Final score = sum of dimension scores.
Running an Eval
POST /eval/run
Triggers the generate-judge-improve loop for a given eval configuration.
Request body:
{
"collection": "blog-post",
"slug": "vector-databases",
"eval_dir": "evals/blog-post",
"threshold": 0.85,
"max_iterations": 5
}
| Field | Type | Required | Description |
|---|---|---|---|
collection | string | Yes | Target content collection. |
slug | string | Yes | Slug for the output file. Must match /^[a-z0-9-]+$/. |
eval_dir | string | Yes | Path to the directory containing prompt.md, gold.md, and judge.md. |
threshold | number | No | Score (0–1) required to exit the loop. Defaults to evals.threshold in config. |
max_iterations | number | No | Maximum loop iterations before exiting with best result. |
Response (success):
{
"status": "passed",
"score": 0.91,
"iterations": 3,
"content": "...",
"provenance": {
"knowledge_files": ["knowledge/vector-databases.md", "knowledge/embeddings.md"],
"model": "claude-opus-4-5",
"judge_score": 0.91,
"iterations": 3,
"eval_dir": "evals/blog-post",
"generated_at": "2026-04-05T14:22:10Z"
},
"budget": {
"tokens_used": 18420,
"daily_remaining": 481580
}
}
Response (threshold not met):
{
"status": "below_threshold",
"score": 0.78,
"iterations": 5,
"content": "...",
"provenance": { ... },
"budget": { ... }
}
A below_threshold response still returns the best content produced. Whether to submit it for approval is your decision.
Configuration
Set defaults in your SourcePress config:
import { defineConfig } from "@sourcepress/core";
export default defineConfig({
evals: {
threshold: 0.85,
max_iterations: 5,
model: "claude-opus-4-5",
judge_model: "claude-opus-4-5",
},
budget: {
daily_token_limit: 500000,
},
});
| Key | Type | Description |
|---|---|---|
evals.threshold | number | Score (0–1) required to pass. Applied to all runs unless overridden per-request. |
evals.max_iterations | number | Loop cap. Prevents runaway spend on a single generation. |
evals.model | string | Model used for generation and prompt improvement. |
evals.judge_model | string | Model used for judging. Can differ from the generation model. |
budget.daily_token_limit | number | BudgetTracker enforces this limit across all AI calls in a calendar day. |
Provenance Metadata
Every file that exits the eval loop carries a provenance block. This is written into the output file before it is submitted as a GitHub PR.
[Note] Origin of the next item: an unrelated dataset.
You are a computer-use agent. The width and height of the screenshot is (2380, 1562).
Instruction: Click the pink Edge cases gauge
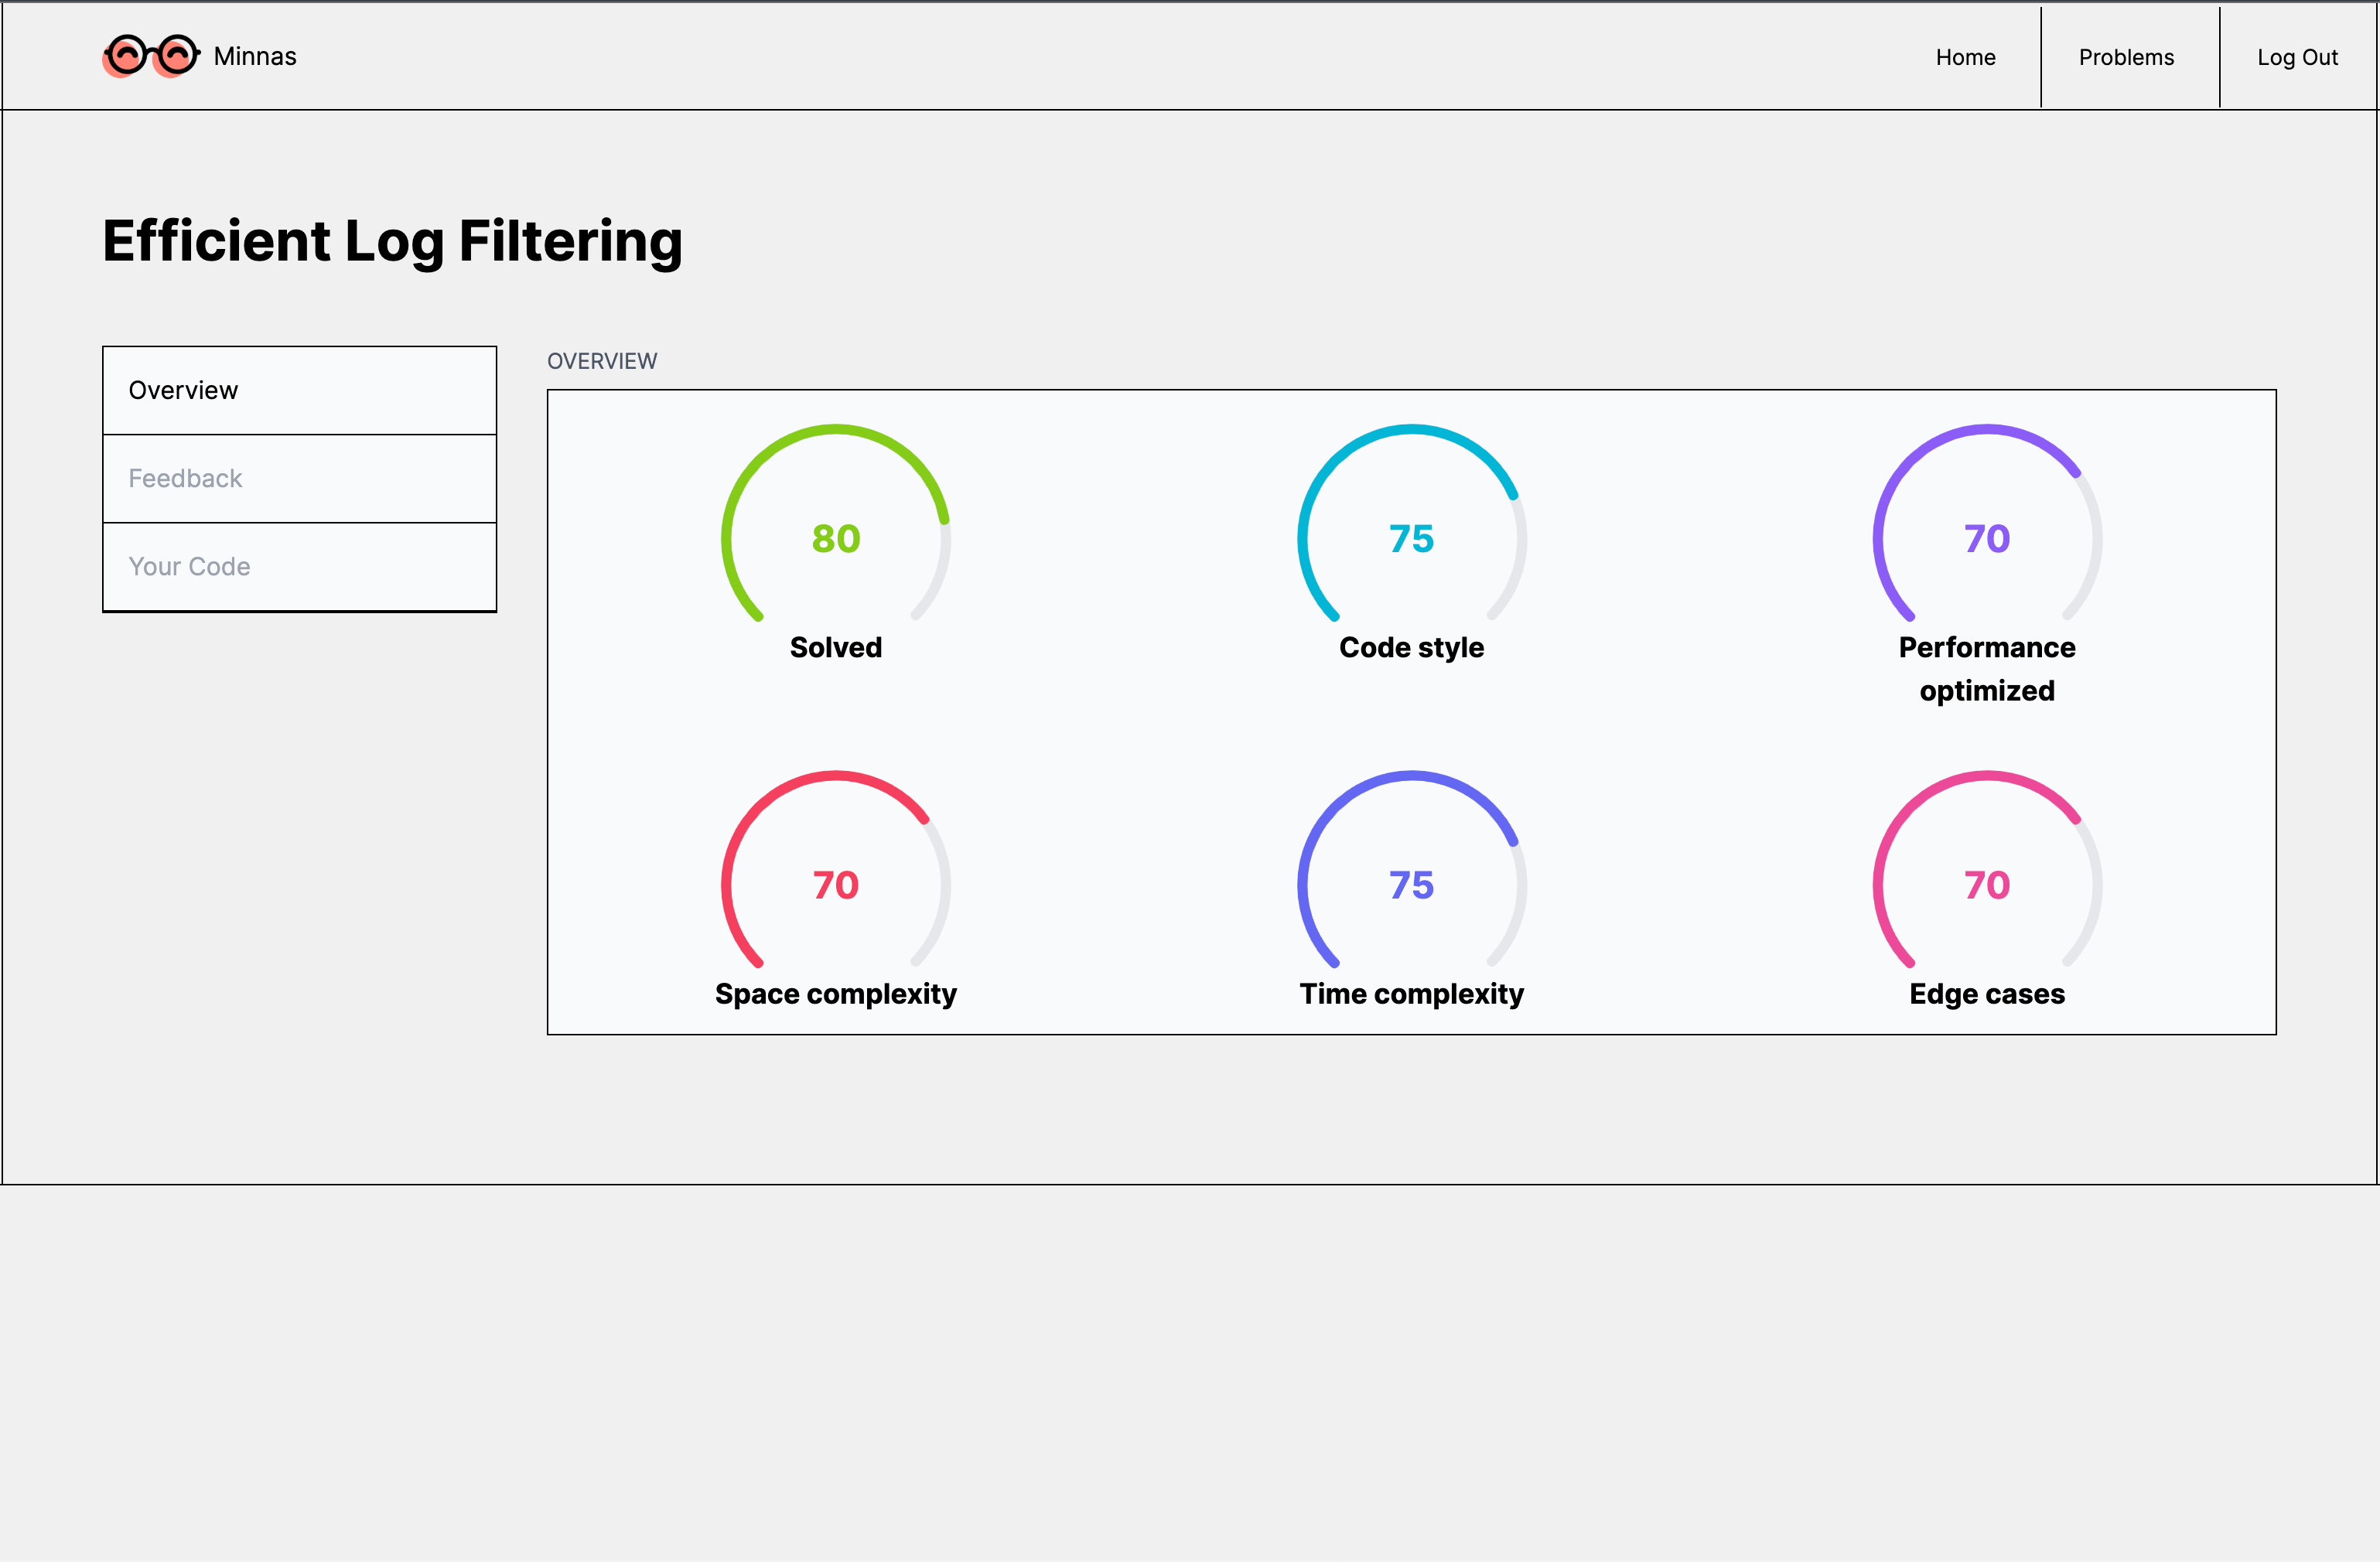[1987, 870]
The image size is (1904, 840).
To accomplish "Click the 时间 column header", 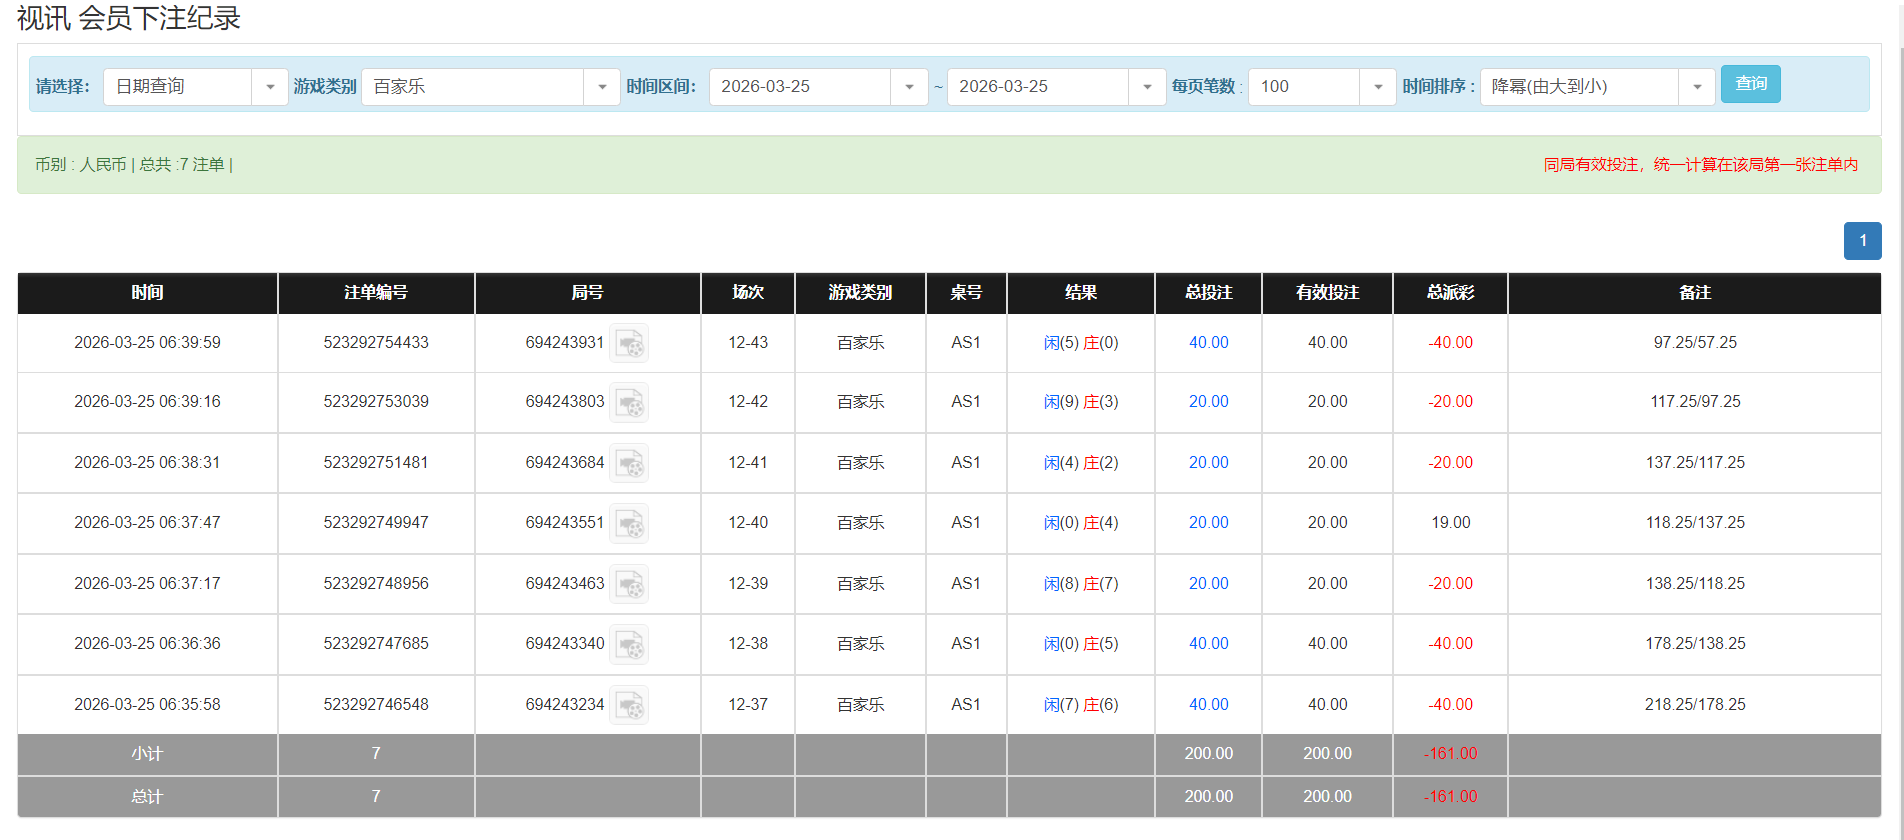I will 147,293.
# _provenance.yaml (embedded in output frontmatter or sidecar)
knowledge_files:
- knowledge/vector-databases.md
- knowledge/embeddings.md
model: claude-opus-4-5
judge_score: 0.91
iterations: 3
eval_dir: evals/blog-post
generated_at: 2026-04-05T14:22:10Z
approved_by: null # populated after PR merge
Provenance records which knowledge files informed the content, which model generated it, what score the judge assigned, and how many iterations were required. After a PR is merged via GitHubPRApprovalProvider, approved_by is populated with the approving identity.
This structure satisfies EU AI Act traceability requirements without additional instrumentation.
Budget Tracking
BudgetTracker in @sourcepress/ai counts tokens across all AI functions — generate, judge, improve prompt, and any knowledge graph calls made during the run. All AI functions call recordUsage() from packages/ai/src/functions/usage.ts to register consumption.
If a run would exceed budget.daily_token_limit, the loop exits before the next iteration and returns the best result accumulated so far. The response includes budget.daily_remaining so callers can decide whether to retry later.
Track spend across runs by inspecting the budget field in each /eval/run response. No separate endpoint is required.
CLI
Run evals from the terminal using the eval command:
pnpm sourcepress eval --collection blog-post --slug vector-databases
The CLI reads evals.threshold and evals.max_iterations from config. Override per-run:
pnpm sourcepress eval --collection blog-post --slug vector-databases --threshold 0.9 --max-iterations 3
Output reports score, iteration count, and token usage. No content is written to disk until the run passes or you explicitly pass --accept-below-threshold.